Data rows:
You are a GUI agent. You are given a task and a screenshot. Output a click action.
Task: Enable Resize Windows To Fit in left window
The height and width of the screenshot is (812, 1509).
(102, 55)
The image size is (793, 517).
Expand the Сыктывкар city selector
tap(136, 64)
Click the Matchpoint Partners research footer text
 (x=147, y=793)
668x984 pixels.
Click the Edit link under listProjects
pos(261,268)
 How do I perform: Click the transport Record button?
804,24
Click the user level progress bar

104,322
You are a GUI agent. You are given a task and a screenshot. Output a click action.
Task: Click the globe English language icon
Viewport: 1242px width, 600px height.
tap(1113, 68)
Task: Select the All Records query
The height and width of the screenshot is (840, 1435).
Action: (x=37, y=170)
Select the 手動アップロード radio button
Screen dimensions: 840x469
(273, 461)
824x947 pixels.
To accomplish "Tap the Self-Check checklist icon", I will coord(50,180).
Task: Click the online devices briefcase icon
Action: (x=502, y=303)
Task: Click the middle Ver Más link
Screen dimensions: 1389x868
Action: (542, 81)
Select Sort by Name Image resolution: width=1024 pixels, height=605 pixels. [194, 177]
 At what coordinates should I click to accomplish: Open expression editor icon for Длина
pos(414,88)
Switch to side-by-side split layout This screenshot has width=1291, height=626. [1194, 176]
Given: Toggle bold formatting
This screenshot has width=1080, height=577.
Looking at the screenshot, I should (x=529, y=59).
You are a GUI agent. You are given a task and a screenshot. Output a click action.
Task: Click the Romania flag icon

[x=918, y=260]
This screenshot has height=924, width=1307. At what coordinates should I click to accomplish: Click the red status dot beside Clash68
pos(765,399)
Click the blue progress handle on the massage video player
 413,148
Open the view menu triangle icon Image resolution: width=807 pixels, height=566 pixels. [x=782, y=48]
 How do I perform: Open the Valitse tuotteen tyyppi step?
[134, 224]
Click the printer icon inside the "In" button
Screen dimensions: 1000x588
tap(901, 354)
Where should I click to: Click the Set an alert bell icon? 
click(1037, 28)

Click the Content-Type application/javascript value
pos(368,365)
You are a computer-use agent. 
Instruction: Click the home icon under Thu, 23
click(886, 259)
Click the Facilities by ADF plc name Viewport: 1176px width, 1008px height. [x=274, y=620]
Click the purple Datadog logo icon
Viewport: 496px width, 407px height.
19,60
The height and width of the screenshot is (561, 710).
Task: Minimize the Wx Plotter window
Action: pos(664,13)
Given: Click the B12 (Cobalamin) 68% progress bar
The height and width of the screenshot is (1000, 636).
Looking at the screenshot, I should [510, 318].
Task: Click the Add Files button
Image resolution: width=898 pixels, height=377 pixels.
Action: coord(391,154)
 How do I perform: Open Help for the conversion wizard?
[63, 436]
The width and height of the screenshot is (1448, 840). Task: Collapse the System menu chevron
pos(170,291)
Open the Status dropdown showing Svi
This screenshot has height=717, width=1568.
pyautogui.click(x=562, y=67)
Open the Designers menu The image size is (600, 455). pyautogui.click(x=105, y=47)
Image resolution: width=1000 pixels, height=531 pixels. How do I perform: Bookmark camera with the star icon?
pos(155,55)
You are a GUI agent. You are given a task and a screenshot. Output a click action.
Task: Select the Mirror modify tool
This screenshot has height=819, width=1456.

Written task:
Copy every item above line for line, changing nothing.

Response below:
You are a GUI agent. You are given a task and a screenshot. Output a click action.
Task: Enable Resize Windows To Fit in left window
The height and width of the screenshot is (812, 1509).
(102, 55)
The image size is (793, 517).
Expand the Сыктывкар city selector
tap(136, 64)
Click the Matchpoint Partners research footer text
 (x=147, y=793)
668x984 pixels.
Click the Edit link under listProjects
pos(261,268)
 How do I perform: Click the transport Record button?
804,24
Click the user level progress bar

104,322
You are a GUI agent. You are given a task and a screenshot. Output a click action.
Task: Click the globe English language icon
Viewport: 1242px width, 600px height.
tap(1113, 68)
Task: Select the All Records query
The height and width of the screenshot is (840, 1435).
Action: (x=37, y=170)
Select the 手動アップロード radio button
Screen dimensions: 840x469
(273, 461)
824x947 pixels.
To accomplish "Tap the Self-Check checklist icon", I will coord(50,180).
Task: Click the online devices briefcase icon
Action: (x=502, y=303)
Task: Click the middle Ver Más link
Screen dimensions: 1389x868
Action: (542, 81)
Select Sort by Name Image resolution: width=1024 pixels, height=605 pixels. [194, 177]
 At what coordinates should I click to accomplish: Open expression editor icon for Длина
pos(414,88)
Switch to side-by-side split layout This screenshot has width=1291, height=626. [1194, 176]
Given: Toggle bold formatting
This screenshot has width=1080, height=577.
Looking at the screenshot, I should (x=529, y=59).
You are a GUI agent. You are given a task and a screenshot. Output a click action.
Task: Click the Romania flag icon

[x=918, y=260]
This screenshot has height=924, width=1307. At what coordinates should I click to accomplish: Click the red status dot beside Clash68
pos(765,399)
Click the blue progress handle on the massage video player
 413,148
Open the view menu triangle icon Image resolution: width=807 pixels, height=566 pixels. [x=782, y=48]
 How do I perform: Open the Valitse tuotteen tyyppi step?
[134, 224]
Click the printer icon inside the "In" button
Screen dimensions: 1000x588
tap(901, 354)
Where should I click to: Click the Set an alert bell icon? 
click(1037, 28)

Click the Content-Type application/javascript value
pos(368,365)
You are a computer-use agent. 
Instruction: Click the home icon under Thu, 23
click(886, 259)
Click the Facilities by ADF plc name Viewport: 1176px width, 1008px height. [x=274, y=620]
Click the purple Datadog logo icon
Viewport: 496px width, 407px height.
19,60
The height and width of the screenshot is (561, 710).
Task: Minimize the Wx Plotter window
Action: pos(664,13)
Given: Click the B12 (Cobalamin) 68% progress bar
The height and width of the screenshot is (1000, 636).
Looking at the screenshot, I should [510, 318].
Task: Click the Add Files button
Image resolution: width=898 pixels, height=377 pixels.
Action: coord(391,154)
 How do I perform: Open Help for the conversion wizard?
[63, 436]
The width and height of the screenshot is (1448, 840). Task: Collapse the System menu chevron
pos(170,291)
Open the Status dropdown showing Svi
This screenshot has height=717, width=1568.
pyautogui.click(x=562, y=67)
Open the Designers menu The image size is (600, 455). pyautogui.click(x=105, y=47)
Image resolution: width=1000 pixels, height=531 pixels. How do I perform: Bookmark camera with the star icon?
pos(155,55)
You are a GUI agent. You are given a task and a screenshot. Output a click action.
Task: Select the Mirror modify tool
This screenshot has height=819, width=1456.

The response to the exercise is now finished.